Oğlumu kucaklamak, kocamın oğlumu kucaklamasını izlemek, oğlumuza ilk yemeğini vermek hafızamdan kesilmiş anlardır ve hep öyle kalacak.
Ona çok sevgi duydum. Yolculuğumuz için ve küçük ya da büyük herhangi bir şekilde onun parçası olanlara minnettarlık duymuştum.
Tek sorun hastaneden çıkarken oldu.
Teksas yasalarına göre, sadece çocuğun “annesi” bebeği bize bırakabilirdi. Kanun, çocukla hiçbir genetik ilişkisi olmamasına rağmen GC'mizi anne olarak kabul etti ve doğum belgesinde “anne” olarak listelendi. Nihayet oğlumuzla ayrılmaya izin verdiğimizde, doğum belgesinden GC'yi çıkarmak için yasal işlem başlattık.
Sonsuza dek minnettar kalacağımız bir yolculuk
Oğlumuz şimdi 8 yaşında. O zeki, komik, duyarlı bir çocuk ve bizler dünyadaki en şanslı ebeveynlermişiz gibi hissediyoruz.
İmplante ettiğimiz tek ve tek embriyo olduğu için onun olması gerektiğini biliyorduk.
Oğlumuza taşıyıcı anneliği ve ailemize nasıl katılacağı konusunda her zaman açığız. GC'sini onu Facebook'ta gördüğünde biliyor ve ailemizin inşasında rol alan tüm insanları her zaman kutluyoruz.

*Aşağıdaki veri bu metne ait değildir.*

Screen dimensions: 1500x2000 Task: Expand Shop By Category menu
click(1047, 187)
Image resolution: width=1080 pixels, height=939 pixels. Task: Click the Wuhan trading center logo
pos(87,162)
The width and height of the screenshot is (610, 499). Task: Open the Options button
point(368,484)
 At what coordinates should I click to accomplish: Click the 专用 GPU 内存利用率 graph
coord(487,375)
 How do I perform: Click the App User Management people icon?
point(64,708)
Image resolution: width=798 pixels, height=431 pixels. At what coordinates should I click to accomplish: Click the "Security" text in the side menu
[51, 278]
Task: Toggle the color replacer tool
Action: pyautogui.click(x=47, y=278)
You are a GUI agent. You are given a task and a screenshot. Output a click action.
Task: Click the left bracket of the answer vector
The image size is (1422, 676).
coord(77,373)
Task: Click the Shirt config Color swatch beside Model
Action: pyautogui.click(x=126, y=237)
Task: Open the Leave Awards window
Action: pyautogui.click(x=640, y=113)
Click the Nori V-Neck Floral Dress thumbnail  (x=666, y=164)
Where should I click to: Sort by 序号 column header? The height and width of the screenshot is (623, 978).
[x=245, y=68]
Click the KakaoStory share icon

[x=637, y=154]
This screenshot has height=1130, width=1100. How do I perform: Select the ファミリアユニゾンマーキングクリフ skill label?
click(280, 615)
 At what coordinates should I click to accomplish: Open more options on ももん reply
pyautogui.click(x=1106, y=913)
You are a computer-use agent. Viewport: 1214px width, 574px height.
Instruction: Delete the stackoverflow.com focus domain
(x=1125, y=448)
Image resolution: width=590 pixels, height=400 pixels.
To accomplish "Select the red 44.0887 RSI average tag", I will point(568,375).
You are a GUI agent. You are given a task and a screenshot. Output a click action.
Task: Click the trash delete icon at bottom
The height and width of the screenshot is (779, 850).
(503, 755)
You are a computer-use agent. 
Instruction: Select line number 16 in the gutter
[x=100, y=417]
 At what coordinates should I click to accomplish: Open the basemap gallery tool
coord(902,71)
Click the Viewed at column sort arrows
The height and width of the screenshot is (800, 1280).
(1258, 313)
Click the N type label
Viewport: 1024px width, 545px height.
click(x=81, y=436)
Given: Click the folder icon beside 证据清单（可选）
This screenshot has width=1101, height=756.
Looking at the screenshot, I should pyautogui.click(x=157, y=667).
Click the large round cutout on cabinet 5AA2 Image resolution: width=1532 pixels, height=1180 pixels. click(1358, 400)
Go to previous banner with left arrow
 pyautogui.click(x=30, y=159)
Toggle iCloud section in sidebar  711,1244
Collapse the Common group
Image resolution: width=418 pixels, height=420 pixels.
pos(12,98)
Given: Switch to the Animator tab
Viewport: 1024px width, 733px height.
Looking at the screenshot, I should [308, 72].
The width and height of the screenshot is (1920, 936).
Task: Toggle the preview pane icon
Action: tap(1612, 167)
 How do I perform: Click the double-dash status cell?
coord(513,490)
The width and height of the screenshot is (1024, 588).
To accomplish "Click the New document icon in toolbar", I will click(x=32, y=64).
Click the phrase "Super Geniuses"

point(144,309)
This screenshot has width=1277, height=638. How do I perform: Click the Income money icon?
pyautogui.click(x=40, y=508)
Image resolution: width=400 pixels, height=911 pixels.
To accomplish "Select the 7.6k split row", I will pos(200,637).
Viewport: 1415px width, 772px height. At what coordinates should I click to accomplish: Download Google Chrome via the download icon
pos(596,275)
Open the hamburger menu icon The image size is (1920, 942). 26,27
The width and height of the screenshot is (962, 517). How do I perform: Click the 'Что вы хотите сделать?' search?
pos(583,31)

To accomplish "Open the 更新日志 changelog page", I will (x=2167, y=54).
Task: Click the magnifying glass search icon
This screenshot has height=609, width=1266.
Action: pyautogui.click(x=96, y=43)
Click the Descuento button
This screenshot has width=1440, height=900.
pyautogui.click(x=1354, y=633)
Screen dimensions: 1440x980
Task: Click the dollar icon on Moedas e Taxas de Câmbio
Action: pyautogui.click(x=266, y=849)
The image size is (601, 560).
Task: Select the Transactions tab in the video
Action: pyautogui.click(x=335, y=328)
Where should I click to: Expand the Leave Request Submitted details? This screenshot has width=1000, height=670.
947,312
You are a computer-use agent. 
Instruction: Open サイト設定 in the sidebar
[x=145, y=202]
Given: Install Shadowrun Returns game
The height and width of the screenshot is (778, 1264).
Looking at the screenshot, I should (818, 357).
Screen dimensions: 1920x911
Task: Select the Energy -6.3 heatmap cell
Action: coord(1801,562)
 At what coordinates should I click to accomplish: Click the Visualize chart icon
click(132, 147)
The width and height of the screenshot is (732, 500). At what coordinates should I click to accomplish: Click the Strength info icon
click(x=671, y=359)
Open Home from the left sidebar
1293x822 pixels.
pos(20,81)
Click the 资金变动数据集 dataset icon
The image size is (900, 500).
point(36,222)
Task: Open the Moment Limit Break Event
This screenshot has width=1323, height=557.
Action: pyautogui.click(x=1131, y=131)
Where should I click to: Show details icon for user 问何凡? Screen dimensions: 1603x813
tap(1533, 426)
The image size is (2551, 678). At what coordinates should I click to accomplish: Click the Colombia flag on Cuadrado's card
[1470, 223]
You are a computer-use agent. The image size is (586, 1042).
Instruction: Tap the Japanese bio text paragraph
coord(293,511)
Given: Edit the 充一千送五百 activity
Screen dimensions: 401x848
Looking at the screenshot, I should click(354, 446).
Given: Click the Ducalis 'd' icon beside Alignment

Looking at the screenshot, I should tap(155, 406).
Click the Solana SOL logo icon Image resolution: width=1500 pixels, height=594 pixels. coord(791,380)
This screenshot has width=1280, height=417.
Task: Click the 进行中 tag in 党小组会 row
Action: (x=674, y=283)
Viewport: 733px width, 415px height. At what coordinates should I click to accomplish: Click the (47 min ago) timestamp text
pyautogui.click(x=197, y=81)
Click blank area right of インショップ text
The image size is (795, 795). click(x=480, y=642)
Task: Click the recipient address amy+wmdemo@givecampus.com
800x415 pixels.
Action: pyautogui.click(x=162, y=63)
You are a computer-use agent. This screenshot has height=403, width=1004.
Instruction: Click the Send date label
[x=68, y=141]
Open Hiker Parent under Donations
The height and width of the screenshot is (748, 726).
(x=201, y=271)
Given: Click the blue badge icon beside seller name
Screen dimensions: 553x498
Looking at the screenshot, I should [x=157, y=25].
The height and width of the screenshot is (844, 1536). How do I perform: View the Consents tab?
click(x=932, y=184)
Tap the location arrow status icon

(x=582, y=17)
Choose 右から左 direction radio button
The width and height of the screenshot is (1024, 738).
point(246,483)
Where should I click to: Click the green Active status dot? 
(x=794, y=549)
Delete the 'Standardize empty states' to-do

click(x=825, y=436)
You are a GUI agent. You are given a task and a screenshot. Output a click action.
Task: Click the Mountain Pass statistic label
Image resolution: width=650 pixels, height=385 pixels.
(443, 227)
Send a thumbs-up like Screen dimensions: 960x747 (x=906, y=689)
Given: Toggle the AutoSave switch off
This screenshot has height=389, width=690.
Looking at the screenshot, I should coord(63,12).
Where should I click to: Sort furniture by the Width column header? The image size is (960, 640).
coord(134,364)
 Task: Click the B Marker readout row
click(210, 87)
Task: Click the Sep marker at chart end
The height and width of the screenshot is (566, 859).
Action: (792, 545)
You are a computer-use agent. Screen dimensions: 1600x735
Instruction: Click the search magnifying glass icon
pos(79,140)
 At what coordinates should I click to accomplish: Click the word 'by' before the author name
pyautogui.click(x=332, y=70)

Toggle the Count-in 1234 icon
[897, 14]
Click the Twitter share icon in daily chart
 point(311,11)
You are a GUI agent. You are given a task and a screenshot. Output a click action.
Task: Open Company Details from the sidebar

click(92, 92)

Onunla konuşurken, konuşmalarımızı yaşa uygun bir şekilde yönlendirmek için birçok kaynağa güveniyoruz.
Taşıyıcı annelik, eşcinsel çift aileleri ve harmanlanmış ailelerle ilgili şaşırtıcı sayıda harika çocuk kitabı var ve ayrıca Facebook'ta gey babalar ve taşıyıcı annelik aileleri için birçok grup bulduk.
En başından beri, bizim için doğru taşıyıcı annelik ajansını ve koordinatörü bulmak çok önemliydi.
Tüm yolculuk boyunca çok fazla soru vardı ve eğer tüm süreci sağlam bir şekilde kavrayacak birisine dayanacak birisine sahip olmasaydık tüm engellerin üstesinden gelemezdik.
Ama yine de hepsinde çok şanslıydık. Taşıyıcı annelik, şimdiye kadar yaşadığım en korkunç ve en ödüllendirici şeydi. Oğlumuza duyduğumuz sevgi, daha önce deneyimlediğimiz hiçbir şeye benzemiyor ve ailemizi inşa etmemize yardımcı olan tüm insanlara duyduğumuz minnettarlık ölçülemez.
Kalbimde baba olmam gerektiğini biliyorum ve gerçekten harika bir babayım.
Vazgeçmem gerektiğini düşündüğüm bir rüyayı gerçekleştirmeme yardım eden her şeye sonsuza kadar minnettar olacağım. Şanslıyım ki yanılmışım.
Kevin Ward, kocası ve oğluyla birlikte Washington DC'de yaşayan bir baba ve emlakçıdır.